Stored records:

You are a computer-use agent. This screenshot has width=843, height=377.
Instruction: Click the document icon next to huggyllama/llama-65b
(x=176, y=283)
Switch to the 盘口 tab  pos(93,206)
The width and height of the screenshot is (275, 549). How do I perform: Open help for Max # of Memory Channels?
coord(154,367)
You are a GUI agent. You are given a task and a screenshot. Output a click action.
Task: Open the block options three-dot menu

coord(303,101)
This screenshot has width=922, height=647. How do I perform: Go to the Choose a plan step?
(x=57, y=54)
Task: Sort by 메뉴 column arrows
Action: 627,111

==

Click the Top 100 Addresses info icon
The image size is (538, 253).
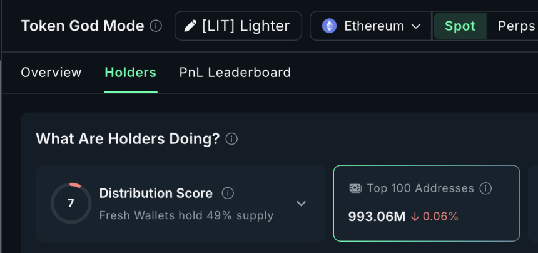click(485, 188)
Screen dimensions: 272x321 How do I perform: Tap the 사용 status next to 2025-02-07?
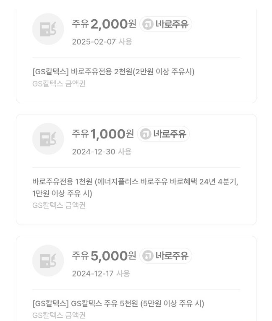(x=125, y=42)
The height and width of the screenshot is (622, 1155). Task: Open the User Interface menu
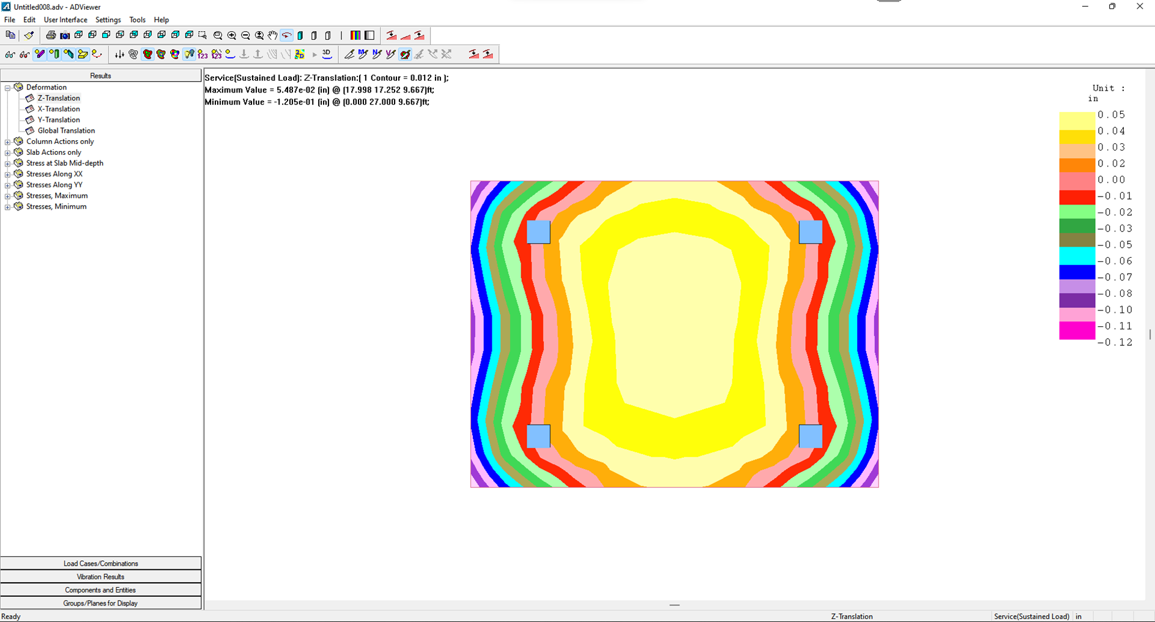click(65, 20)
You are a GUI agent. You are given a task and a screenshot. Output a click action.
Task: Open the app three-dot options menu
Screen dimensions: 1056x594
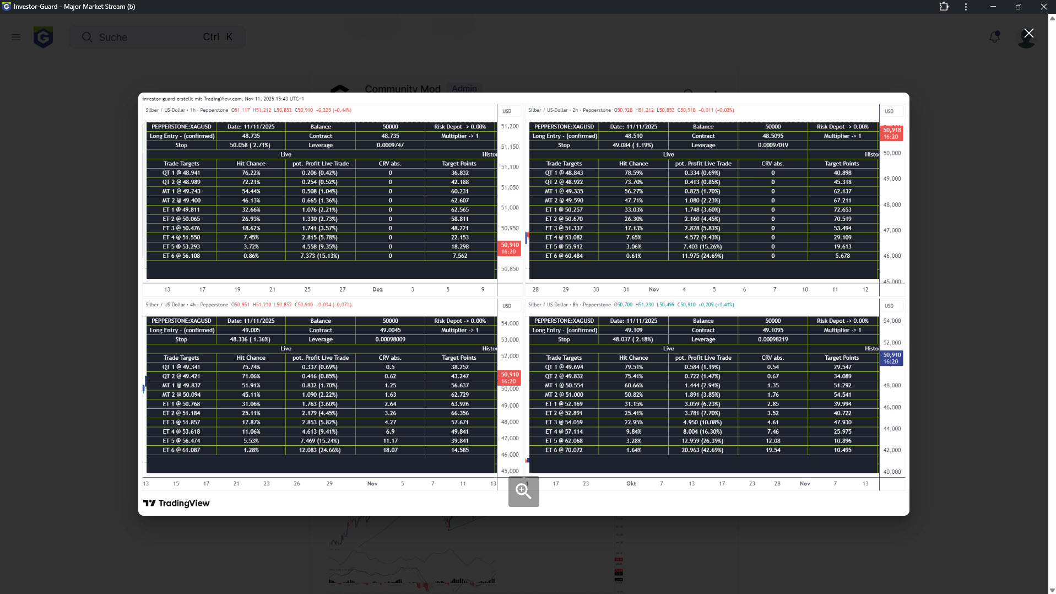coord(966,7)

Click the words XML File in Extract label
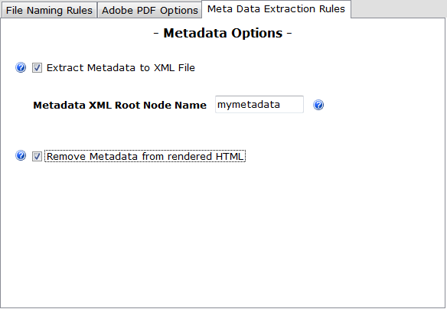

• _YOUR TASK_
Transcribe only this stretch of the data: the line with "The height and", the line with "Click the words XML File in Extract label", and every line in between. Leave out the pictures.

• _ANSWER TO THIS EXERCISE_
The height and width of the screenshot is (622, 1155). Task: Open the User Interface menu
click(65, 20)
You are a GUI agent. You are given a task and a screenshot. Output a click action.
Task: Open the app three-dot options menu
Screen dimensions: 1056x594
coord(966,7)

Click the words XML File in Extract label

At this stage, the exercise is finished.